Model pembelajaran kooperatif menggunakan kelompok kecil dalam pembelajarannya. Kelompok kecil dibentuk dari siswa yang mempunyai kemampuan berbeda-beda yang kemudian bekerja sama untuk memahami materi dan menyelesaikan masalah. Model kooperatif ini menekankan pada keaktifan siswa dan saling bekerja sama antar anggota kelompok. Banyak macam dari model kooperatif ini, antara lain :

a.       Student Teams Achievement Division (STAD), tipe ini menekankan pada interaksi antar siswa untuk saling memotivasi dan membantu satu sama lain untuk memperoleh hasil yang maksimal.

b.      Group Investigation, tipe ini dalam proses pembelajarannya, kelompok diberi satu topik lalu kelompok bersama guru merumuskan tujuan dan langkah-langkah belajar.

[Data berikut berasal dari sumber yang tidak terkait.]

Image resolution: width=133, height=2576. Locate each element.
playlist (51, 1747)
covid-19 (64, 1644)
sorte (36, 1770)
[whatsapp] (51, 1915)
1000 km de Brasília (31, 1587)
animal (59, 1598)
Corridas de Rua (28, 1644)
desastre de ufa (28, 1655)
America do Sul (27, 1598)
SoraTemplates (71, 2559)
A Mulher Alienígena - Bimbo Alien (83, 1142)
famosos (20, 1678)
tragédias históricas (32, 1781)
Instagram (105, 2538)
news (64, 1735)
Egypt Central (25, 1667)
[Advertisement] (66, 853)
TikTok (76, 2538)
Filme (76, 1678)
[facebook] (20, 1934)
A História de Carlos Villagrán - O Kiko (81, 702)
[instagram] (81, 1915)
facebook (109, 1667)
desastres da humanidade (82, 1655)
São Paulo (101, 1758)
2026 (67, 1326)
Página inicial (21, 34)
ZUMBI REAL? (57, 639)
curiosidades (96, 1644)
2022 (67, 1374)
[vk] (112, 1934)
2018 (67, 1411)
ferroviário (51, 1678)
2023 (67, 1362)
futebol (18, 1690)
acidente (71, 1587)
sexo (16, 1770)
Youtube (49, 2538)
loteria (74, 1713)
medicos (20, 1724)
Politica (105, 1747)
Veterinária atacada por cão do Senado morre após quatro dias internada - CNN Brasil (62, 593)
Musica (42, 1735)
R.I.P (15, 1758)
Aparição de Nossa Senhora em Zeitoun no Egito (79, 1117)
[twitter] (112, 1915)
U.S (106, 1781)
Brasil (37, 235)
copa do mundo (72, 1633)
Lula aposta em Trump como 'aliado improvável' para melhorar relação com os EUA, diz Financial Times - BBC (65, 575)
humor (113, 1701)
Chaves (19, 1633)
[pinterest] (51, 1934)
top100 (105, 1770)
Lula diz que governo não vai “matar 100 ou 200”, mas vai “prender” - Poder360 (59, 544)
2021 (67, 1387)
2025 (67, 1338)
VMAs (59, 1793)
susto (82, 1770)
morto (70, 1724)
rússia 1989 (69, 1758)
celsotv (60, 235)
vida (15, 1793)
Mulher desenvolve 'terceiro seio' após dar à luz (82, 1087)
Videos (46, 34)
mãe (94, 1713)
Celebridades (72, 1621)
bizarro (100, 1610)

c.       Jigsaw, tipe ini dibentuk 2 kelompok besar, yaitu kelompok ahli yang berisi siswa-siswa dengan topik yang sama, dan kelompok asal yaitu kelompok yang dibentuk secara acak dan tidak bergantung pada topik yang sama.

d.      Team Assisted Individualization (TAI), tipe ini dirancang untuk mengatasi kesulitan belajar siswa secara individu. Jadi, siswa diberi suatu permasalahan yang sama, setelah mengerjakan secara individu, siswa dibentuk kelompok lalu mendiskusikan hasil jawaban-jawaban mereka.

e.       Think Pair and Share, berbeda dengan tipe sebelumnya, tipe ini tidak dibentuk suatu kelompok, namun berdiskusi dengan teman di dekatnya.

f.        Make a Match, tipe ini menggunakan media kartu, siswa diminta untuk mencari pasangan dari kartu tersebut. Kartu bisa berisi jawaban atau rumus yang bersesuaian.

g.      Number Heads Together (NHT), tipe ini guru memberi penjelasan materi di awal, lalu dilanjutkan dengan memberi sebuah kuis, setelah itu dibentuk kelompok kecil yang selanjutnya diberi suatu masalah yang dipecahkan secara berkelompok. Guru selanjutnya menunjuk salah satu anggota kelompok untuk menjelaskan hasil jawaban kelompoknya.

 

5.      Project Based Learning (PjBL)

Model pembelajaran ini menggunakan proyek sebagai masalah yang akan dipecahkan dan dicari solusi nya. Model pembelajaran ini memberi pilihan kepada siswa untuk dapat bekerja secara individu atau berkelompok. Siswa akan mengalami proses pembelajaran yang bermakna dengan membangun pengetahuannya sendiri, yang tentu nya juga harus didampingi oleh guru agar terarah. Penelitian-penelitian yang sudah dilakukan membuktikan model pembelajaran project based learning dapat meningkatkana kemampuan pemecahan masalah siswa. Kelebihan dari model pembelajaran ini adalah memberikan pengalaman yang baru untuk siswa dalam memecahkan suatu masalah, mendorong siswa untuk menuangkan pemikirannya dan berpikir kreatif, sedangkan kelemahannya yaitu membutuhkan waktu yang lebih lama, biaya dan peralatan harus memadai, dan jika dikerjakan secara berkelompok, khawatir setiap anggota kelompok tidak dapat terlibat penuh.

 

 

 

 

 

DAFTAR PUSTAKA

 

Afriyanti, I., Wardono, W., & Kartono, K. (2018). Pengembangan Literasi Matematika Mengacu PISA Melalui Pembelajaran Abad Ke-21 Berbasis Teknologi. PRISMA, Prosiding Seminar Nasional Matematika1, 608-617. Retrieved from https://journal.unnes.ac.id/sju/index.php/prisma/article/view/20202

Kurniawati, Meyla., Santanapurba., & Kusumawati, Elli. (2019). Penerapan Blended Learning Menggunakan Model Flipped Clasroom Berbantuan Google Classroom dalam Pembelajaran Matematika SMP. Edu-Mat, 7(1), 8-19.

Nurfitriyanti, Maya. (2016). Model Pembelajaran Project Based Learning terhadap Kemampuan Pemecahan Masalah Matematika. Jurnal Formatif, 6(2), 149-160.

Ranti, Hanum. (2015). “Model-Model Pembelajaran Matematika Kurikulum 2013”. Diakses dari www.hrinovatif2.wordpress.com pada 24 Oktober 2021.

Kencanawaty, Gita., Irawan, Ari. (2017). Penerapan Etnomatematika dalam Pembelajaran Matematika di Sekolah Berbasis Budaya. Ekuivalen, 169-175.